WHAT IS REQUIRED
Would you transcribe all of the data exactly, down to the last character?

(Stored data)

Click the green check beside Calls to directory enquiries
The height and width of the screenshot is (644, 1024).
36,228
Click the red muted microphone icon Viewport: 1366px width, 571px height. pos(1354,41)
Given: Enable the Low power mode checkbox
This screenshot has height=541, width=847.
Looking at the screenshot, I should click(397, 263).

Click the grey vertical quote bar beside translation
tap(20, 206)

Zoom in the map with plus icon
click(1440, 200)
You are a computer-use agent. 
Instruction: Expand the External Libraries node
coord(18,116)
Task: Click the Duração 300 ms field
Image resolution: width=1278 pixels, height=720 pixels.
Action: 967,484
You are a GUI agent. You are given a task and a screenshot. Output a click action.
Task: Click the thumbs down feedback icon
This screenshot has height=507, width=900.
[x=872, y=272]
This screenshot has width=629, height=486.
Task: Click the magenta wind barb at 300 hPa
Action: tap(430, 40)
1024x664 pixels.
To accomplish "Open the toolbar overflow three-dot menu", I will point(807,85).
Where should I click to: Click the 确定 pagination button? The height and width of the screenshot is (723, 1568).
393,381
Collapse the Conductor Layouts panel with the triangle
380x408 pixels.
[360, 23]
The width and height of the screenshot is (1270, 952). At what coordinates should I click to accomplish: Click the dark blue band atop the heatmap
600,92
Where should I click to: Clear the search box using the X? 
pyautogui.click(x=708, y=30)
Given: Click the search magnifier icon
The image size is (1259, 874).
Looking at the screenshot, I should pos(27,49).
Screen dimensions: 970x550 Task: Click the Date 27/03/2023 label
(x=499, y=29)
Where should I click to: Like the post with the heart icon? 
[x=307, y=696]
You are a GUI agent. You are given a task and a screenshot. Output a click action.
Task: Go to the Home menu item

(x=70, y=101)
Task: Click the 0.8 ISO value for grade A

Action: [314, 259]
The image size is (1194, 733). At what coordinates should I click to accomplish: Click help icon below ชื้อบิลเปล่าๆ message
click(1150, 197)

WRITTEN SOLUTION
Click the green check beside Calls to directory enquiries
The height and width of the screenshot is (644, 1024).
36,228
Click the red muted microphone icon Viewport: 1366px width, 571px height. pos(1354,41)
Given: Enable the Low power mode checkbox
This screenshot has height=541, width=847.
Looking at the screenshot, I should click(397, 263).

Click the grey vertical quote bar beside translation
tap(20, 206)

Zoom in the map with plus icon
click(1440, 200)
You are a computer-use agent. 
Instruction: Expand the External Libraries node
coord(18,116)
Task: Click the Duração 300 ms field
Image resolution: width=1278 pixels, height=720 pixels.
Action: 967,484
You are a GUI agent. You are given a task and a screenshot. Output a click action.
Task: Click the thumbs down feedback icon
This screenshot has height=507, width=900.
[x=872, y=272]
This screenshot has width=629, height=486.
Task: Click the magenta wind barb at 300 hPa
Action: tap(430, 40)
1024x664 pixels.
To accomplish "Open the toolbar overflow three-dot menu", I will point(807,85).
Where should I click to: Click the 确定 pagination button? The height and width of the screenshot is (723, 1568).
393,381
Collapse the Conductor Layouts panel with the triangle
380x408 pixels.
[360, 23]
The width and height of the screenshot is (1270, 952). At what coordinates should I click to accomplish: Click the dark blue band atop the heatmap
600,92
Where should I click to: Clear the search box using the X? 
pyautogui.click(x=708, y=30)
Given: Click the search magnifier icon
The image size is (1259, 874).
Looking at the screenshot, I should pos(27,49).
Screen dimensions: 970x550 Task: Click the Date 27/03/2023 label
(x=499, y=29)
Where should I click to: Like the post with the heart icon? 
[x=307, y=696]
You are a GUI agent. You are given a task and a screenshot. Output a click action.
Task: Go to the Home menu item

(x=70, y=101)
Task: Click the 0.8 ISO value for grade A

Action: [314, 259]
The image size is (1194, 733). At what coordinates should I click to accomplish: Click help icon below ชื้อบิลเปล่าๆ message
click(1150, 197)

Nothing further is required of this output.